■ **PASSAGE GIVEN**:
* start *

You are viewing a plain text version of this content. The canonical link for it is here.

Posted to dev@phoenix.apache.org by "김영우 (YoungWoo Kim)" <yw...@apache.org> on 2017/01/05 13:46:50 UTC

Dropping local index on large table caused crash of region servers

Hi,

I've faced crash of RS when I'm dropping local index from very large table.
I have several tables with billions of row and the tables are hosted on
HBase 1.2.4 and Phoenix 4.9.0

Each region server reported 'gc pause' from their logs and it's strange to
me because, the log messages are popped up when I drop local indexes.
eventually, my query failed with timeout. any other operations like
insert/bulkload data or querying data works fine.

I'm not sure but dropping local indexes from large table is expensive. Is
there any workaround for this?

Thanks,
Youngwoo

Re: Dropping local index on large table caused crash of region servers

Posted by "김영우 (Youngwoo Kim)" <wa...@gmail.com>.

Thank you guys. Good to know that.

Samarth,
Following is the output from CLI:

> drop index TBL_IDX1 ON MYSCHEMA.TBL;
Error: Operation timed out. (state=TIM01,code=6000)
java.sql.SQLTimeoutException: Operation timed out.
at
org.apache.phoenix.exception.SQLExceptionCode$15.newException(SQLExceptionCode.java:387)
at
org.apache.phoenix.exception.SQLExceptionInfo.buildException(SQLExceptionInfo.java:150)
at
org.apache.phoenix.iterate.BaseResultIterators.getIterators(BaseResultIterators.java:788)
at
org.apache.phoenix.iterate.BaseResultIterators.getIterators(BaseResultIterators.java:699)
at
org.apache.phoenix.iterate.ConcatResultIterator.getIterators(ConcatResultIterator.java:50)
at
org.apache.phoenix.iterate.ConcatResultIterator.currentIterator(ConcatResultIterator.java:97)
at
org.apache.phoenix.iterate.ConcatResultIterator.next(ConcatResultIterator.java:117)
at
org.apache.phoenix.iterate.BaseGroupedAggregatingResultIterator.next(BaseGroupedAggregatingResultIterator.java:64)
at
org.apache.phoenix.iterate.UngroupedAggregatingResultIterator.next(UngroupedAggregatingResultIterator.java:39)
at
org.apache.phoenix.compile.PostDDLCompiler$2.execute(PostDDLCompiler.java:287)
at
org.apache.phoenix.query.ConnectionQueryServicesImpl.updateData(ConnectionQueryServicesImpl.java:3186)
at
org.apache.phoenix.schema.MetaDataClient.dropTable(MetaDataClient.java:2543)
at
org.apache.phoenix.schema.MetaDataClient.dropIndex(MetaDataClient.java:2412)
at
org.apache.phoenix.jdbc.PhoenixStatement$ExecutableDropIndexStatement$1.execute(PhoenixStatement.java:984)
at
org.apache.phoenix.jdbc.PhoenixStatement$2.call(PhoenixStatement.java:358)
at
org.apache.phoenix.jdbc.PhoenixStatement$2.call(PhoenixStatement.java:341)
at org.apache.phoenix.call.CallRunner.run(CallRunner.java:53)
at
org.apache.phoenix.jdbc.PhoenixStatement.executeMutation(PhoenixStatement.java:340)

* end *

■ **DATA PROVIDED**:
* start *

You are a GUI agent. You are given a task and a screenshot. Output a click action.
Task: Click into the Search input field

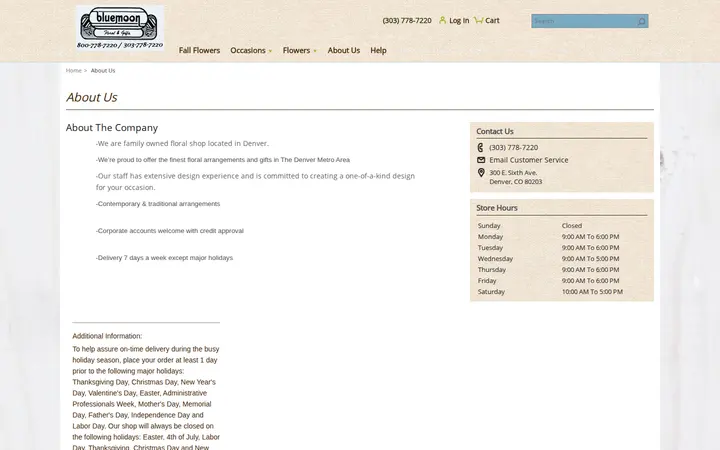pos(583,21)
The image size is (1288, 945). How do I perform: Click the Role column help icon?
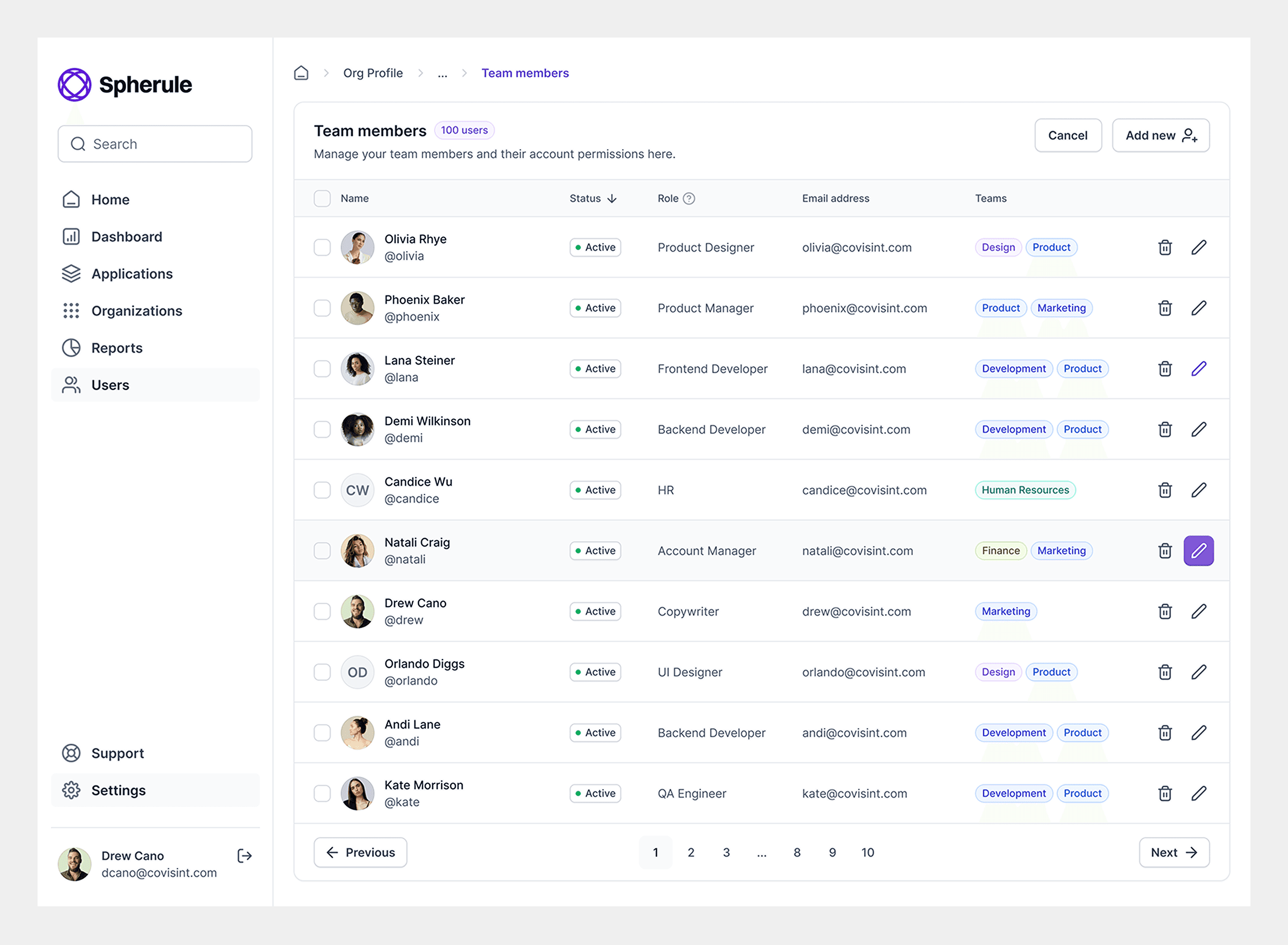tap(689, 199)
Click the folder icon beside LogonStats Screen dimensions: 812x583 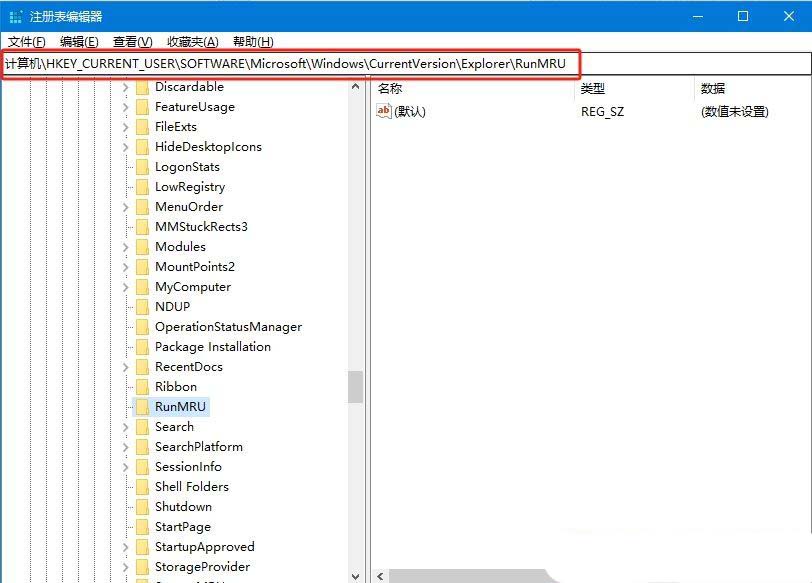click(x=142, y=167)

* end *
* start *

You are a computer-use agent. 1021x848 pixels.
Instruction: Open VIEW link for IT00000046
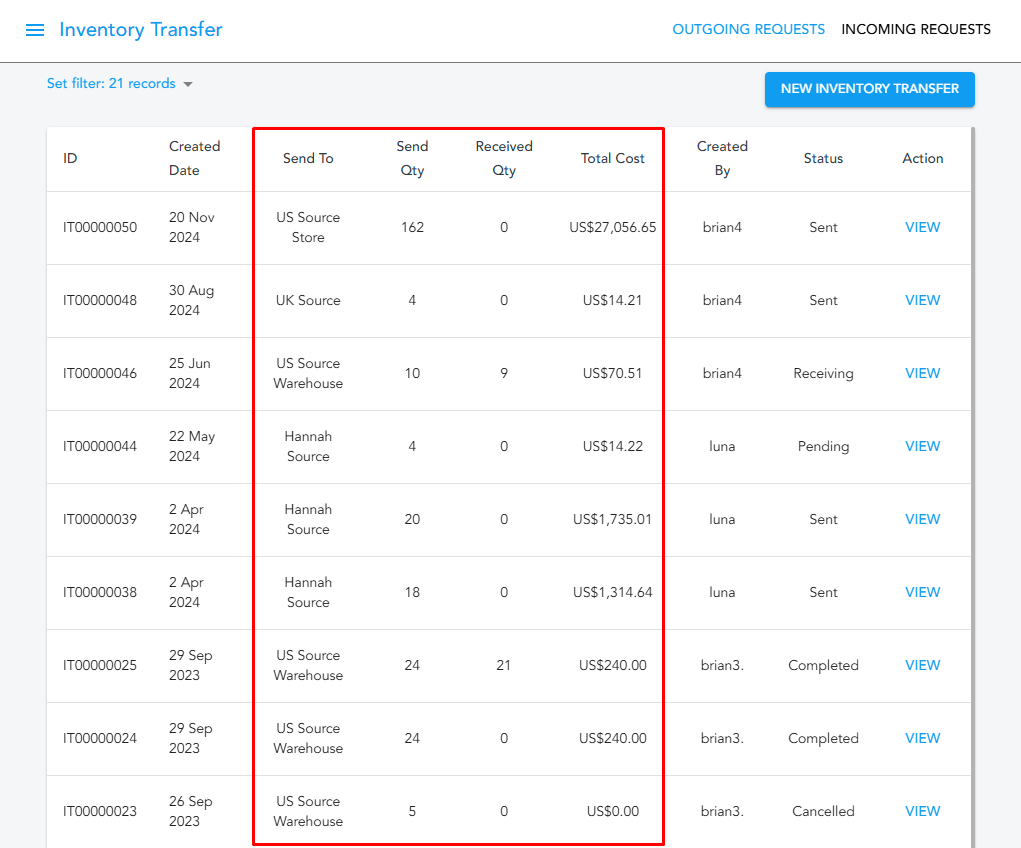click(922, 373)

* end *
* start *

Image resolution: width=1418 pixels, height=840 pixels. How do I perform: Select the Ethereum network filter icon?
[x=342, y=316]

* end *

■ **REQUESTS**:
• 1. Could you reproduce the mailing-list thread word for word, from "Posted to dev@phoenix.apache.org" up to and including "very large table."?
• 2. Can you write out only the records from the line with "You are a GUI" up to and including the line with "tap(689, 199)", requests included but pictures left out, with every answer coordinate shifted by adding 20 to it?
The mailing-list thread and the records are unrelated material.

■ **FULL ANSWERS**:
• 1.
Posted to dev@phoenix.apache.org by "김영우 (YoungWoo Kim)" <yw...@apache.org> on 2017/01/05 13:46:50 UTC

Dropping local index on large table caused crash of region servers

Hi,

I've faced crash of RS when I'm dropping local index from very large table.

• 2.
You are a GUI agent. You are given a task and a screenshot. Output a click action.
Task: Click into the Search input field

pos(603,41)
The image size is (1288, 945). How do I perform: Click the Role column help icon?
tap(709, 219)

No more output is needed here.